WHAT'S A BEHAVIOR TRAP? 

A “behavior trap” is when we get locked into a recurring pattern, based on what’s happening in our natural environment. It’s called a "trap" because we get stuck in a specific mode and don't see or feel like we can get out of it.

This could be good, or this could be bad (as behavioral scientists we usually think about behavior traps for behaviors that are getting in peoples’ way from living their best lives).

Breaking bad behavior traps, and nurturing/creating positive ones can be a North Star in creating more effective relationships with our teams. If your interactions with your team reinforce their behaviors, and those behaviors reinforce you as a leader, you’ve got a great feedback loop going. But if you’re locked in a pattern of criticism and constructive feedback and don’t feel like anything’s changing - you’re right. It’s not. So put something different out there, and see if you get something even a little bit different in return.

I NEED EXAMPLES. 

Let's start with some examples of the bad kind of behavior traps - they can help us grasp this concept a little faster. 

  • Every time you take your kid to the grocery store, they throw a fit to get a treat. You're embarrassed from all the people staring, and you cave. 
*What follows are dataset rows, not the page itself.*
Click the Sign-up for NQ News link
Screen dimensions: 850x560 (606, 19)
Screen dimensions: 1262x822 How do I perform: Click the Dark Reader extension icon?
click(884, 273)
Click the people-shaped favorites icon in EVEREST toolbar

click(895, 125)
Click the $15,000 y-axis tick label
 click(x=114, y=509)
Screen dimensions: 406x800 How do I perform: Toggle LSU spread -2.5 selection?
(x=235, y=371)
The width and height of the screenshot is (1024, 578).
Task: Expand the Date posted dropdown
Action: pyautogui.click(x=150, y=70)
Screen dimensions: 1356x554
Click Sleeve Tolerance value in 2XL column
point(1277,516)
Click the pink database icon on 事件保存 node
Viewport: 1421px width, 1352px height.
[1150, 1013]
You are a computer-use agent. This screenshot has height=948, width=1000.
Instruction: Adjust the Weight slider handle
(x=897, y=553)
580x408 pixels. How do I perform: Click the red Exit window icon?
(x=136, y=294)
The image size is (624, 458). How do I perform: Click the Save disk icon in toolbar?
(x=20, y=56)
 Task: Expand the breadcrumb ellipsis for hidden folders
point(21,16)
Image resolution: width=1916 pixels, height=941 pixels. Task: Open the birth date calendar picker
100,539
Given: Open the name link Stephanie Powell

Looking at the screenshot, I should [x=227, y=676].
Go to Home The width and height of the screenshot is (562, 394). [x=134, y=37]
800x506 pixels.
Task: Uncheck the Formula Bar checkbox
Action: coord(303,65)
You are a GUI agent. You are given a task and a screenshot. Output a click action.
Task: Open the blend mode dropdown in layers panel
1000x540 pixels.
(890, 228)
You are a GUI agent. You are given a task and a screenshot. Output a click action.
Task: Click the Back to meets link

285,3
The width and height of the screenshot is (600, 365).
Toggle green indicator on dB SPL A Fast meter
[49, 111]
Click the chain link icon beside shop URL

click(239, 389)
  • You give corrective feedback to an employee. They shut down and their performance gets even worse, putting you in the situation where you have to deliver the constructive feedback AGAIN. 

  • When you try to get off heroin, the only thing that makes the withdrawal symptoms better is more heroin. 

GOT IT. WHAT ABOUT POSITIVE ONES? 

To use behavior traps to our advantage in the workplace, we are trying to establish positive and meaningful feedback loops. 

Specifically, in leadership and supervisee relationships. 

We can think about the interactions between leadership and the people under then on the org chart as its own mini-system. When we do this, we can apply "systems thinking" (sometimes referred to as Behavioral Systems Analysis).

Using a systems-based approach we are better able to parse apart the moving pieces of what can be complex, long-term patterns of interaction - aka the behavior trap! 

When we apply systems-based thinking to the work environment, it starts to become clear that the best way for us to get out of the behavior trap is to "shake up" the system - usually by adding new inputs. 

Inputs, in this sense, are the behaviors that we engagement in that other's are responding and reacting to. 

That's our reactions, facial expressions, and body language.

It's how we have hard conversations.

How we deliver and receive constructive feedback.

And, even how we use peoples' names.

 

Breaking bad behavior traps, and nurturing/creating positive ones can be a North Star in creating more effective relationships with our teams.

If your interactions with your team reinforce their behaviors, and those behaviors reinforce you as a leader, you’ve got a great feedback loop going. But if you’re locked in a pattern of criticism and constructive feedback and don’t feel like anything’s changing - you’re right.

It’s not.

So put something different out there, and see if you get something even a little bit different in return.